#### Activity:
Go through the listing below and repeat it exactly, omitting each picture.

#### Data in this exercise:
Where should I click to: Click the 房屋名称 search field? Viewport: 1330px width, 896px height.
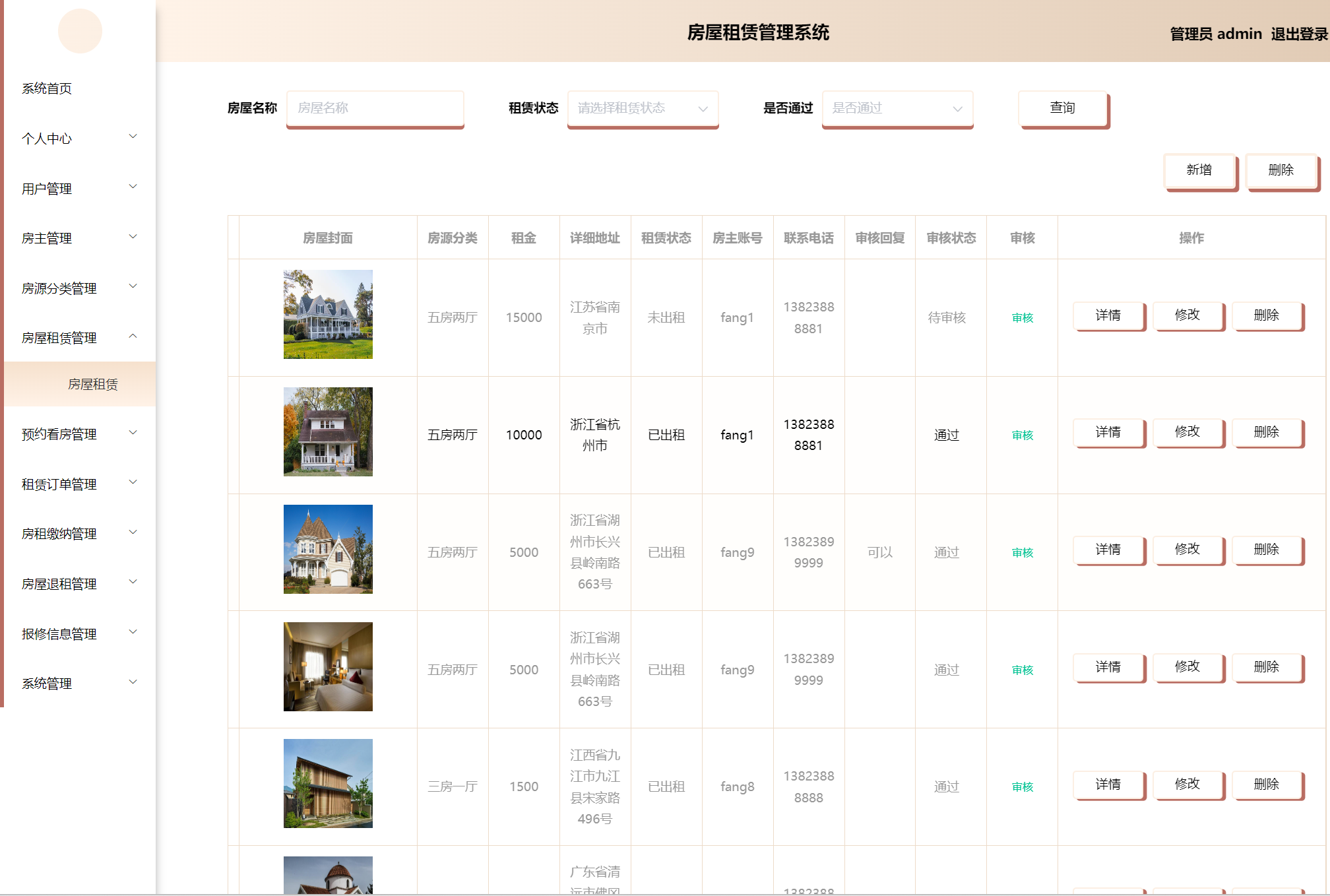(x=375, y=108)
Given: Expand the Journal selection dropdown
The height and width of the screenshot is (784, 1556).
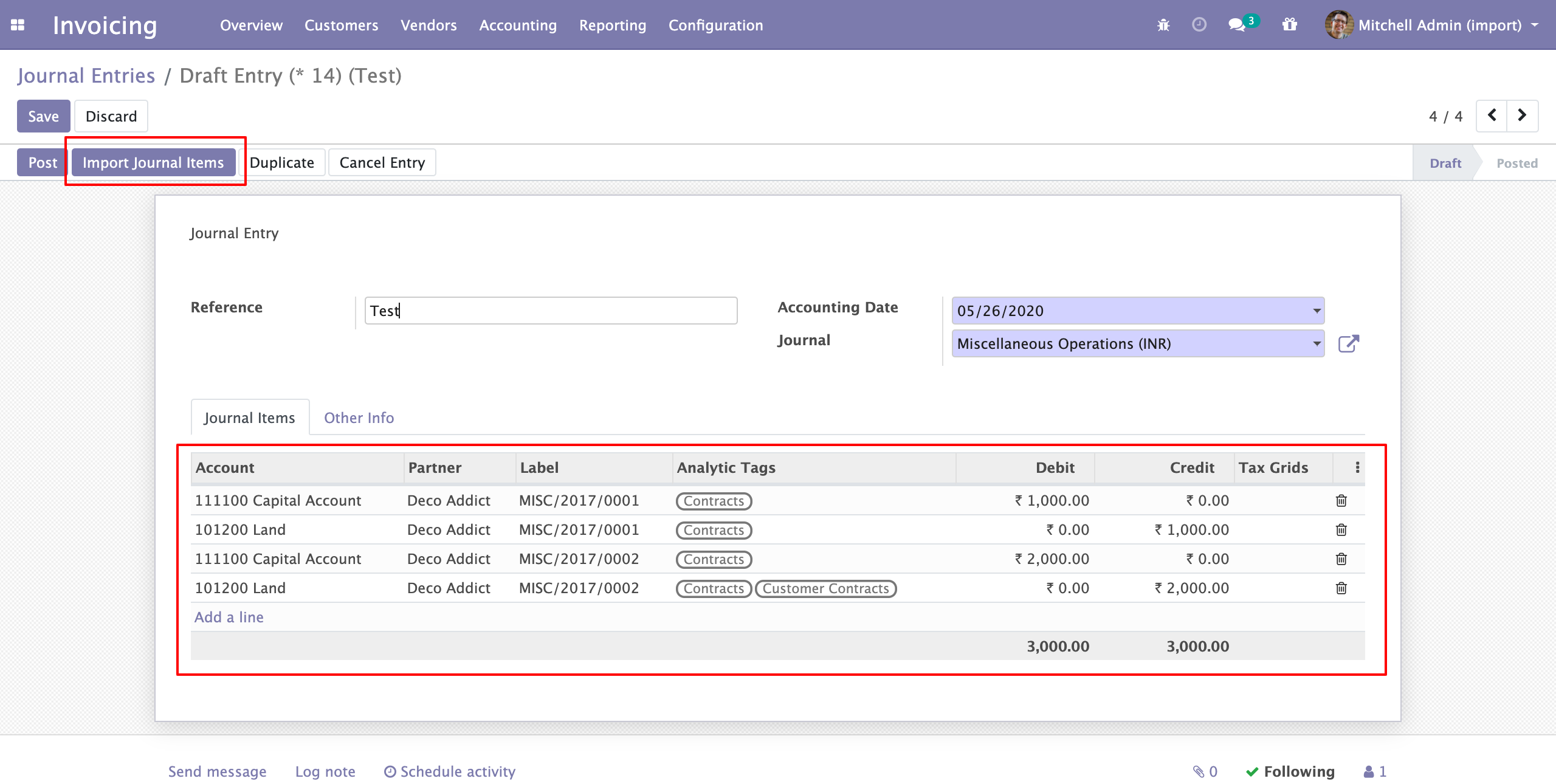Looking at the screenshot, I should pyautogui.click(x=1317, y=344).
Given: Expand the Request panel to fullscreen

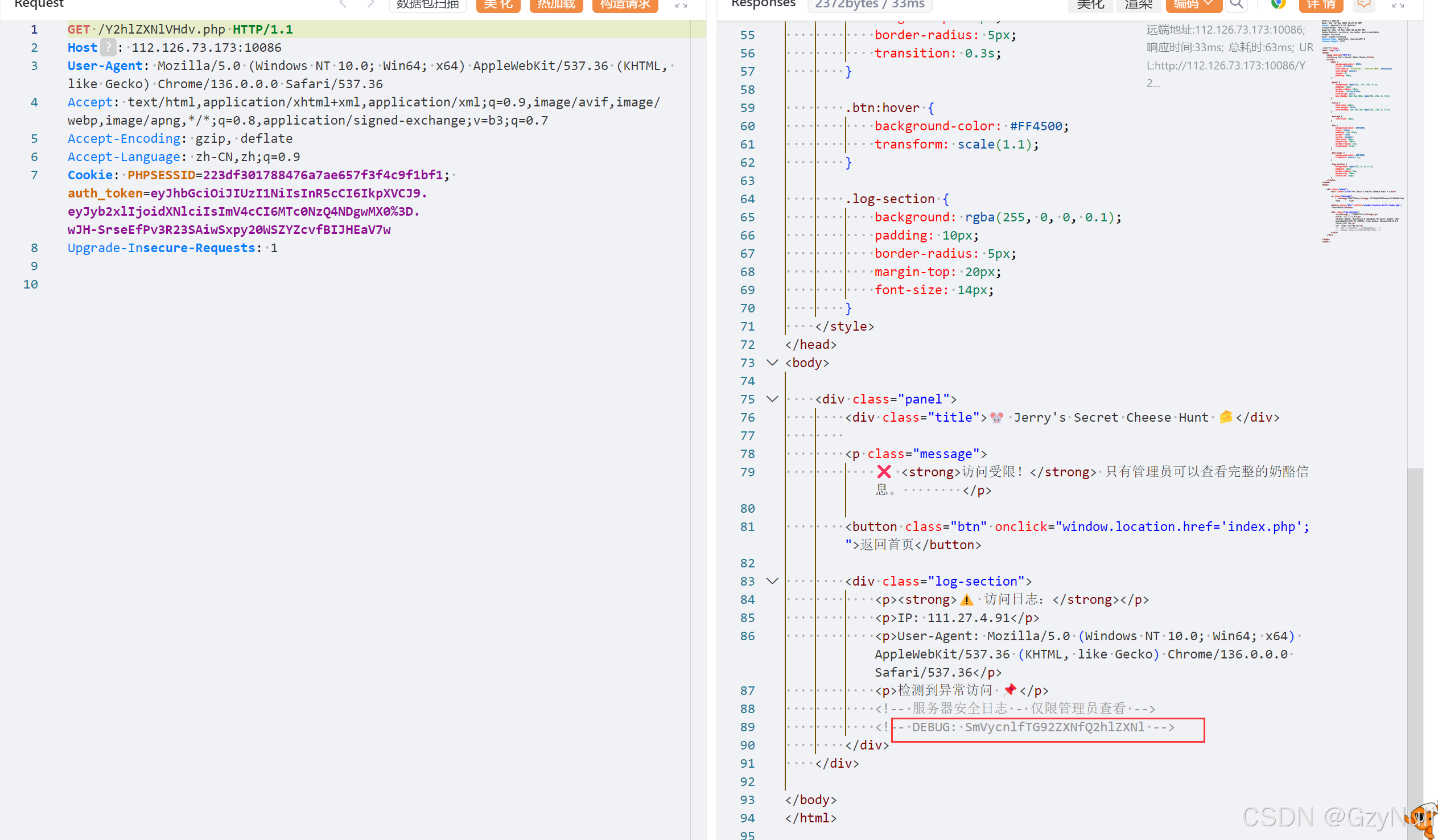Looking at the screenshot, I should point(681,5).
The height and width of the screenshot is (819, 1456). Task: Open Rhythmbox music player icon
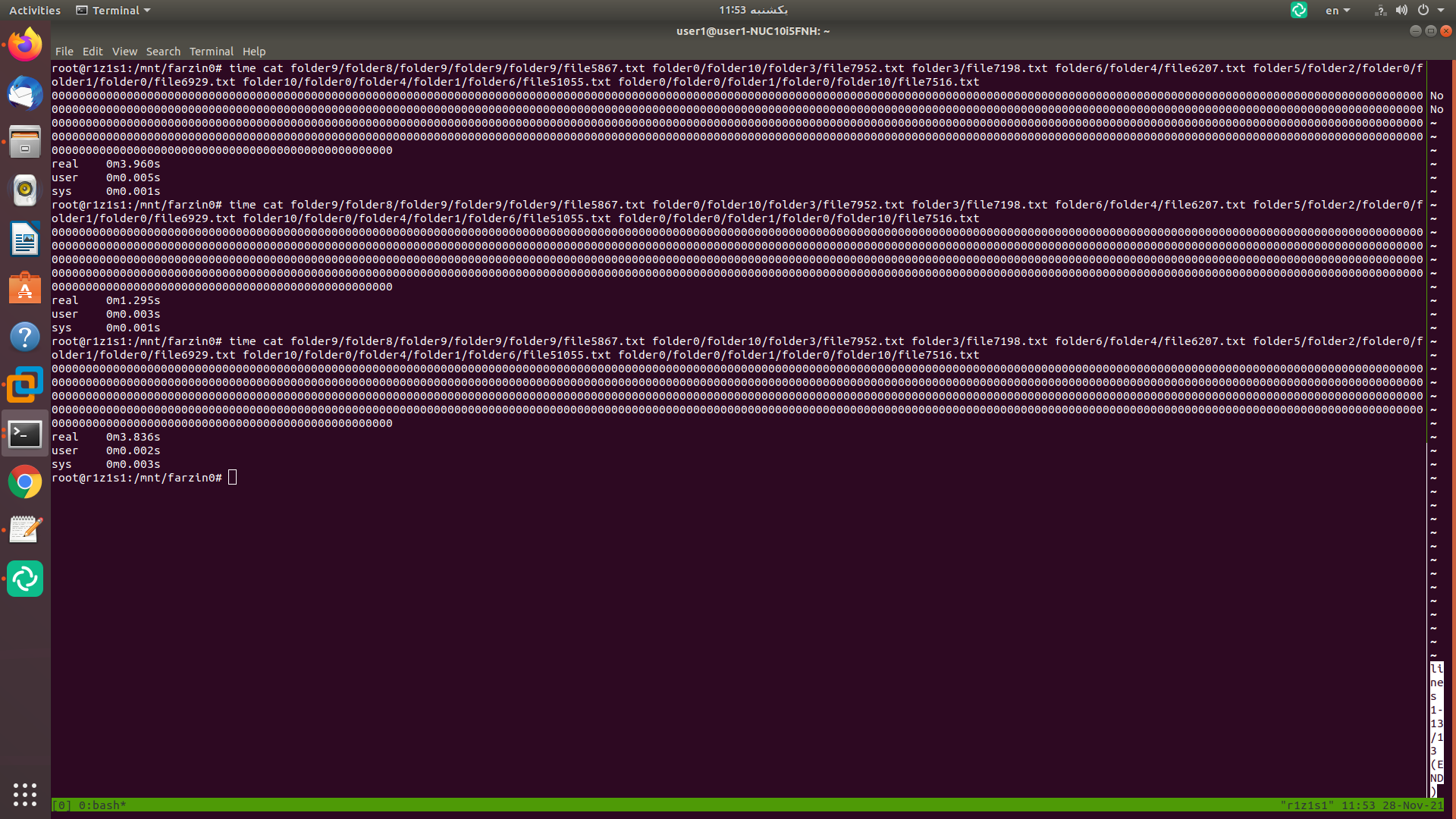(x=25, y=190)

#### Written response:
Where should I click to: Click the 房屋名称 search field? Viewport: 1330px width, 896px height.
(x=375, y=108)
Given: Expand the Journal selection dropdown
The height and width of the screenshot is (784, 1556).
Looking at the screenshot, I should pyautogui.click(x=1317, y=344).
Given: Expand the Request panel to fullscreen

Looking at the screenshot, I should point(681,5).
The height and width of the screenshot is (819, 1456). Task: Open Rhythmbox music player icon
(x=25, y=190)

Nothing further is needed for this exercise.